=== Input records ===

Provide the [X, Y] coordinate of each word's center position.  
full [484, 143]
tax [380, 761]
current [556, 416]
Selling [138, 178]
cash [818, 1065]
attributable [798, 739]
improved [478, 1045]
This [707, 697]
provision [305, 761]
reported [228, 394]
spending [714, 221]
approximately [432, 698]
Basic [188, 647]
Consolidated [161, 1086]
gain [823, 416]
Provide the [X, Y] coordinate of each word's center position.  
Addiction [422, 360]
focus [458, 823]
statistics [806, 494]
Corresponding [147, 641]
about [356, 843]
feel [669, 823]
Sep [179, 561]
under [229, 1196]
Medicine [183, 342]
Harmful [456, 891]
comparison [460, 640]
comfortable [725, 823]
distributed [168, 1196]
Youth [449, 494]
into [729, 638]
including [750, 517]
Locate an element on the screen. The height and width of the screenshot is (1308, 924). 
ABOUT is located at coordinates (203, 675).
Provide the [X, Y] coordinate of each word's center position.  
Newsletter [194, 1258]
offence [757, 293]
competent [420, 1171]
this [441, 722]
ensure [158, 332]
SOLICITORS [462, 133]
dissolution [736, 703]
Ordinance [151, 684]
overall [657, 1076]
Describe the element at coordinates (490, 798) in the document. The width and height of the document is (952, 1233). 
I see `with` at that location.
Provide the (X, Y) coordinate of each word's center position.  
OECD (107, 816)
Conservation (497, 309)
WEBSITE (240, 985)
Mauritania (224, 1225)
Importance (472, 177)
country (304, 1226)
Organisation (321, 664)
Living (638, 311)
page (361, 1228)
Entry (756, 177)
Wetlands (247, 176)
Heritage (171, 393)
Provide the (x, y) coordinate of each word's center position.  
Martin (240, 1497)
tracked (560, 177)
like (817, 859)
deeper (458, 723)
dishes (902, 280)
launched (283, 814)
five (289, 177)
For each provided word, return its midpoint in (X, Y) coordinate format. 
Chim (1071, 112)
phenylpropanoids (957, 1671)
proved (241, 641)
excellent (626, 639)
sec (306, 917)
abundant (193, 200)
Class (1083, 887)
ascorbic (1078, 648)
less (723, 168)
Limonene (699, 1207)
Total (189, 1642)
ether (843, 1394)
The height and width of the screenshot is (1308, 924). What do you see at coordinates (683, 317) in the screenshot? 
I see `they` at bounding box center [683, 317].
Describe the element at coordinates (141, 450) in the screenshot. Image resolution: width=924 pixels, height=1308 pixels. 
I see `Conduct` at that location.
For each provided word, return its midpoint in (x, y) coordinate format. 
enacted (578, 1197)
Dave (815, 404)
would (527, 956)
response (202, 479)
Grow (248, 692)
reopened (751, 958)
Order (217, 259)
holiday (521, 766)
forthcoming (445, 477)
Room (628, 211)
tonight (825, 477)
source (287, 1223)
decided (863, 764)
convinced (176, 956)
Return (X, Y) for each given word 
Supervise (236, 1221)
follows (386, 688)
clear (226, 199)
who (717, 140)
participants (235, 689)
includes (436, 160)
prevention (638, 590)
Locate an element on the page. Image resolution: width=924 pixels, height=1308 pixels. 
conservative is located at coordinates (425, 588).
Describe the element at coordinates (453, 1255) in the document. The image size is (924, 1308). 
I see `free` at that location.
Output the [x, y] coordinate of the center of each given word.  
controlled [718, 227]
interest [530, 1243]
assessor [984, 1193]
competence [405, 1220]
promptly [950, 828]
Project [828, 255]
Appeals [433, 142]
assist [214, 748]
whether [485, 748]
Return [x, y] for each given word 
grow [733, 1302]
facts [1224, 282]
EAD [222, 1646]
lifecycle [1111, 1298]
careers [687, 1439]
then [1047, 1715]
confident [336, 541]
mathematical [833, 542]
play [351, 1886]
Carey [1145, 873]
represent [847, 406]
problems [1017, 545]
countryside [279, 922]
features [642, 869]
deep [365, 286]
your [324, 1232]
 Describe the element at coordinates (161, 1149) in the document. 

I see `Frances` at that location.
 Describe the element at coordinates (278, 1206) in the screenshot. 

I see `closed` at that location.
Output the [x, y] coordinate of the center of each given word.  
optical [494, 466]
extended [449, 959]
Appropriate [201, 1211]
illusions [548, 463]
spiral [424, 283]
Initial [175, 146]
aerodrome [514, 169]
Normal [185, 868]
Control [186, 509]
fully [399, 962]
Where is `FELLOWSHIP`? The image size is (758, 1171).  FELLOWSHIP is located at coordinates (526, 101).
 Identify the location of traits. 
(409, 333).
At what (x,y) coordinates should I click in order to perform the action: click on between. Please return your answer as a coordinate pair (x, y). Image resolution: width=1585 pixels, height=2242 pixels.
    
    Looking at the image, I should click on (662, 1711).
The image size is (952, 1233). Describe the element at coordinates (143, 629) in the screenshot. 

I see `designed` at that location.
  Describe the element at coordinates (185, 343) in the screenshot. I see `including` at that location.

===

**Objective:** Please reproduce the rows between the lines holding "country (304, 1226)" and "would (527, 956)", inclusive, with no changes.

**Exercise answer:**
country (304, 1226)
Organisation (321, 664)
Living (638, 311)
page (361, 1228)
Entry (756, 177)
Wetlands (247, 176)
Heritage (171, 393)
Provide the (x, y) coordinate of each word's center position.  
Martin (240, 1497)
tracked (560, 177)
like (817, 859)
deeper (458, 723)
dishes (902, 280)
launched (283, 814)
five (289, 177)
For each provided word, return its midpoint in (X, Y) coordinate format. 
Chim (1071, 112)
phenylpropanoids (957, 1671)
proved (241, 641)
excellent (626, 639)
sec (306, 917)
abundant (193, 200)
Class (1083, 887)
ascorbic (1078, 648)
less (723, 168)
Limonene (699, 1207)
Total (189, 1642)
ether (843, 1394)
The height and width of the screenshot is (1308, 924). What do you see at coordinates (683, 317) in the screenshot? 
I see `they` at bounding box center [683, 317].
Describe the element at coordinates (141, 450) in the screenshot. Image resolution: width=924 pixels, height=1308 pixels. 
I see `Conduct` at that location.
For each provided word, return its midpoint in (x, y) coordinate format. 
enacted (578, 1197)
Dave (815, 404)
would (527, 956)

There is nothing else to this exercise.